#### DOCUMENT TEXT:
--------------------------------------------------

In part, this is because I only went to sessions where I knew at least one of the panelists, and in three of five cases, the entire panel. After a certain point, that's inescapable, I'm sure, but for most of us, it's intentional. It takes quite the panel and paper titles to get me to a panel where I don't know a name. And this runs up against one of my personal rules of thumb re blogging: never type anything that you wouldn't be willing to say to a body's face. I violate that rule from time to time (who doesn't?), but personally, I hate stumbling upon criticisms of myself, and I try to honor that with respect to others as a result.

My panel habits raise another issue. With one exception, I refused to attend a session whose title made reference to the conference theme. CCCC proposals are actually read by qualified reviewers, folks, and everything I've ever heard about this process supports two related conclusions: a theme-referenced title will not help a subpar proposal get accepted; the absence of such a title will not sink an otherwise-acceptable proposal. It may be that my patience is simply thinner than it was when I was a starry-eyed graduate student, but listen to me closely: none of us (myself included) is as clever as we think we are--if you can think of a way to reference the conference theme, chances are that there will be 100 other panels that do the same thing. The result is a swarm of really poorly titled panels. If you don't believe me, check out past years' programs, and see how embarrassingly bad so many of the titles seem. Takin' it to the street, anyone? Ugh.

Anyway, as I was saying, I go to panels where I know people whose work I'm interested in hearing, and for me that raises the issue of whether or not I feel comfortable being critical in public. I'm not. And part of that is that my own dread of public speaking is so great that I appreciate anyone who does it. Even an otherwise mediocre talk gets credit from me if for no other reason than that.

/stall

Okay, here's what I saw:

B.06 The ‘Edge Of Chaos’: Complexity and Emergence in Networked Composition

Michael Lasley, SU; Joddy Murray, WSU (TriCities); Joseph J. Williams, SU

You'll forgive if I don't do paper titles as well--you can always look them up. Mike talked about the role that ritual plays in the spread and emergence of cultural norms. Joddy discussed the way that working with multimedia helps students invent by situating them on the edge between order and chaos. Joe's paper I don't remember as well, in part because it was drawn from a larger project, but it seemed to me that he was talking here about redefining the notion of event in terms of complexity and networks. He can correct me if I'm off--I'm one of his readers.

--------------------------------------------------

#### AIM OF THE TASK:
In the conference blog post, what kind of session did the writer refuse to attend, with one exception? The lines that follow are separate material with no connection to the conference blog post.

#### SOURCE DATA:
--------------------------------------------------

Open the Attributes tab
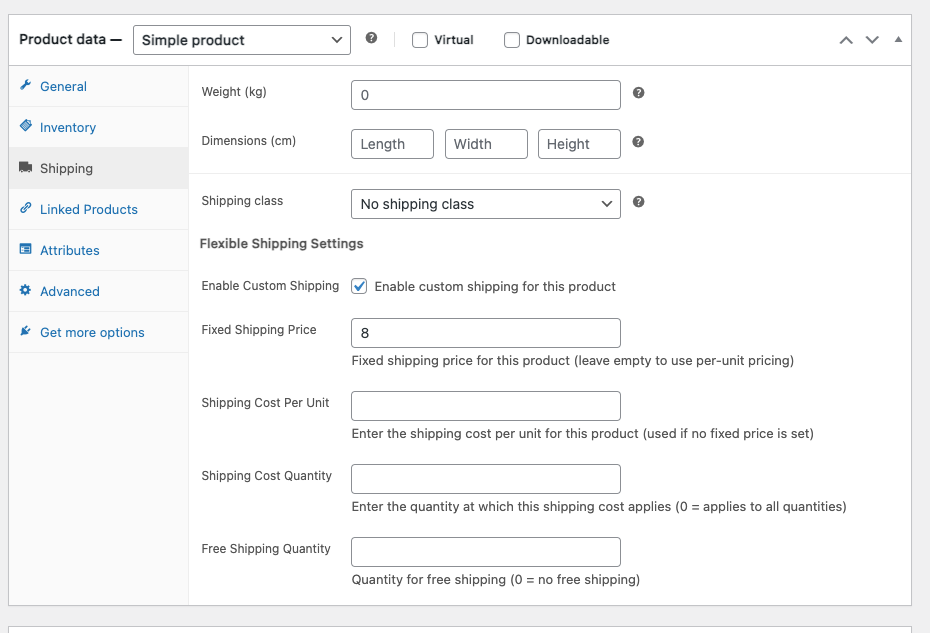This screenshot has width=930, height=633. [x=69, y=250]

--------------------------------------------------

#### COMPLETE OUTPUT:
A session whose title made reference to the conference theme.